In one Colorado district, middle and high school teachers collaborate with their subject peers districtwide to write “common units.” These teachers not only draft unit plans together but also follow up to discuss implementation, review student work, and revise the plan for the next year. The unit I observed offered students rich content plus interesting and complex assignments and projects from which students could map their learning. When I talked with the teacher after class, he described the collaborative unit development process as deeply professional and engaging. This struck me as a triple win: the students had a high-quality learning experience, the teacher had a rewarding professional experience, and the burden of creating the unit was shared among a group of teachers rather than each teacher laboring in isolation.
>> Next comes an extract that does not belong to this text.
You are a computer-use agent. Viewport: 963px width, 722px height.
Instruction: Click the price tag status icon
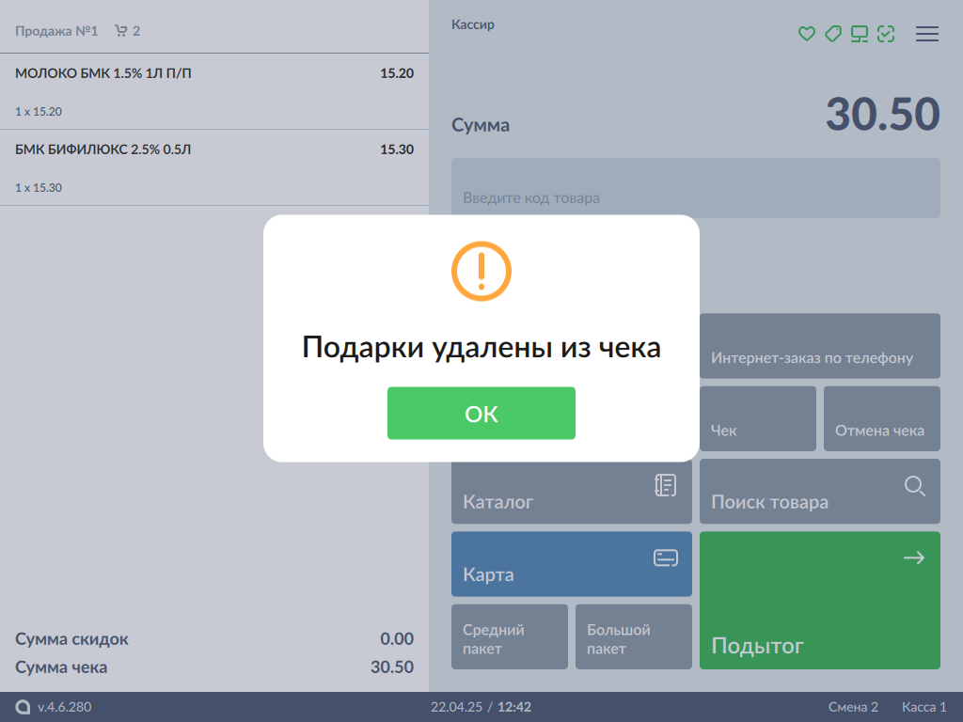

New Orleans launched a PL-focused teacher network founded by two educators and supported by New Schools for New Orleans (NSNO), a regional partner. The network aims to help a small cadre of teachers help each other successfully integrate select PL components in their own classrooms with the goal of amplifying those teachers’ learning schoolwide and, ultimately, citywide. NSNO established a framework of basic PL principles to help create common language and understanding across teachers and principals in the nation’s most decentralized school system. Roughly 20 teacher fellows in the network commit to integrating some element of the PL framework into their own practice. For example, one teacher might choose to develop a model for using Google Suite to enhance collaboration and student autonomy. The teacher fellows serve as peer consultants, regularly visiting each other’s classrooms and giving structured feedback on what they see. The goal is for fellows to develop made-in-New-Orleans strategies around their chosen PL project so that these strategies can be a model for other New Orleans teachers and schools. To start the dissemination process, fellows present efforts at an end-of-year showcase.
Though different in approach and focus, the Colorado and New Orleans initiatives share a few features that strike us as valuable to teachers’ experience.
First, although they operate across schools and suggest system-level responses, the initiatives are educator-led. Second, the networks have enough facilitation to leverage the knowledge teachers do have while providing them with support from consultants or technical assistance providers to advance their collective learning. With this support, teachers feel less like the blind leading the blind. Third, these initiatives have some hallmarks of solid professional learning, like giving opportunities for practice with feedback and treating adult learning as a shared experience or “joint work.”
We’ll be watching these efforts unfold to learn more about their influence on teacher practice. In the meantime, district leaders and regional partners looking to grow PL in their district or region would be well-served to create system-level networks that encourage and leverage teacher leadership from different schools to help reinvent their classrooms together. There really is no need for teachers to go it alone.
— Betheny Gross
Betheny Gross is senior analyst and research director at the Center on Reinventing Public Education at the University of Washington Bothell.